— Текст —

==========

Положение усугублялось неуклюжими и крайне недальновидными действиями имперской администрации. В Петербурге руководствовались идеей, что в Закавказье с его смешанным населением надежной опорой власти станет религиозно более близкое и понятное христианское, православное население Грузии и Армении. Поэтому в Баку, как и в других районах, армянам предоставлялись разнообразные преференции по сравнению с «татарами». Й. Баберовский в своей книге показал, например, как вроде бы вполне прогрессивное решение распространить на Баку общерусскую реформу городского управления вкупе с поддержкой христиан привело к доминированию в выборных городских органах армян при очень слабом мусульманском представительстве[527]. Мусульмане чувствовали себя ущемленными, при этом парадокс ситуации заключался в том, что мусульмане были консервативны и недоступны для революционной пропаганды, безусловно привержены монархии, тогда как в Закавказье активно действовала националистическая армянская партия «Дашнакцутюн», имевшая вооруженные отряды боевиков и настроенная на революционный террор[528]. Действия дашнаков провоцировали ответную реакцию.

==========

[Данные, взятые из коллекции]
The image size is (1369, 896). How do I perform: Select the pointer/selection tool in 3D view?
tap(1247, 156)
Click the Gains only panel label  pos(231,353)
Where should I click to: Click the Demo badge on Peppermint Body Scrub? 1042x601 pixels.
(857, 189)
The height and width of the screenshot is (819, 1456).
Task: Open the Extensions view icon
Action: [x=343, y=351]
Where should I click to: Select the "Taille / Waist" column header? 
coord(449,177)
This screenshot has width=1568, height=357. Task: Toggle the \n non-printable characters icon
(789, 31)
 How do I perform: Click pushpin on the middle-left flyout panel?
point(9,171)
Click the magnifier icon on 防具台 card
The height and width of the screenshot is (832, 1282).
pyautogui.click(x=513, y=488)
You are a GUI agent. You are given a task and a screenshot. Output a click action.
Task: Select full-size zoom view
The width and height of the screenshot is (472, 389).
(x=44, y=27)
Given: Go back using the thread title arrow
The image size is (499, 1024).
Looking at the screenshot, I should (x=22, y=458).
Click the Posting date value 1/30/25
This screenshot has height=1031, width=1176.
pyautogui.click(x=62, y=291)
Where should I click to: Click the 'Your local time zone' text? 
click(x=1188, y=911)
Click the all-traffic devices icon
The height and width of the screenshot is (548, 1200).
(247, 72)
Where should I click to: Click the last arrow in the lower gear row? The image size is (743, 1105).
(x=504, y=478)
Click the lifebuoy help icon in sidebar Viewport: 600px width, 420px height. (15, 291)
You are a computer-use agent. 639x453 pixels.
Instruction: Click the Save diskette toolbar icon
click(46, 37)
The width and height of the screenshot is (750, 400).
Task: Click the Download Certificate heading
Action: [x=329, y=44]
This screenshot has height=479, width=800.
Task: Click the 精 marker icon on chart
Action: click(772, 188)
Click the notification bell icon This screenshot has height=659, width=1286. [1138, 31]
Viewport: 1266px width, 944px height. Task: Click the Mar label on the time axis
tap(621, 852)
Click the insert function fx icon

==========

— Ваша задача —
Допишите текст о положении в Баку и Закавказье, начав сразу после его последнего предложения.

— Ответ ниже —
Но подспудное нарастание межнациональных противоречий до поры до времени не слишком заботило имперскую администрацию: в Баку у нее было столько гораздо более очевидных и неотложных проблем, что ей было не только не до недовольных мусульман, но даже и не до революционеров-нелегалов. Дело в том, что разросшиеся промыслы с тысячами рабочих сделали Баку практически неуправляемым, а все имевшиеся на тот момент навыки администрирования и поддержания порядка оказывались неадекватными обстановке. Об этом с очевидностью свидетельствуют донесения жандармов и полицейских, равно как и воспоминания деятелей революционного движения. Массы пришлых рабочих, постоянно сменявших друг друга, большинство которых к тому же не говорили по-русски и не имели никаких документов, совершенно не поддавались полицейскому учету.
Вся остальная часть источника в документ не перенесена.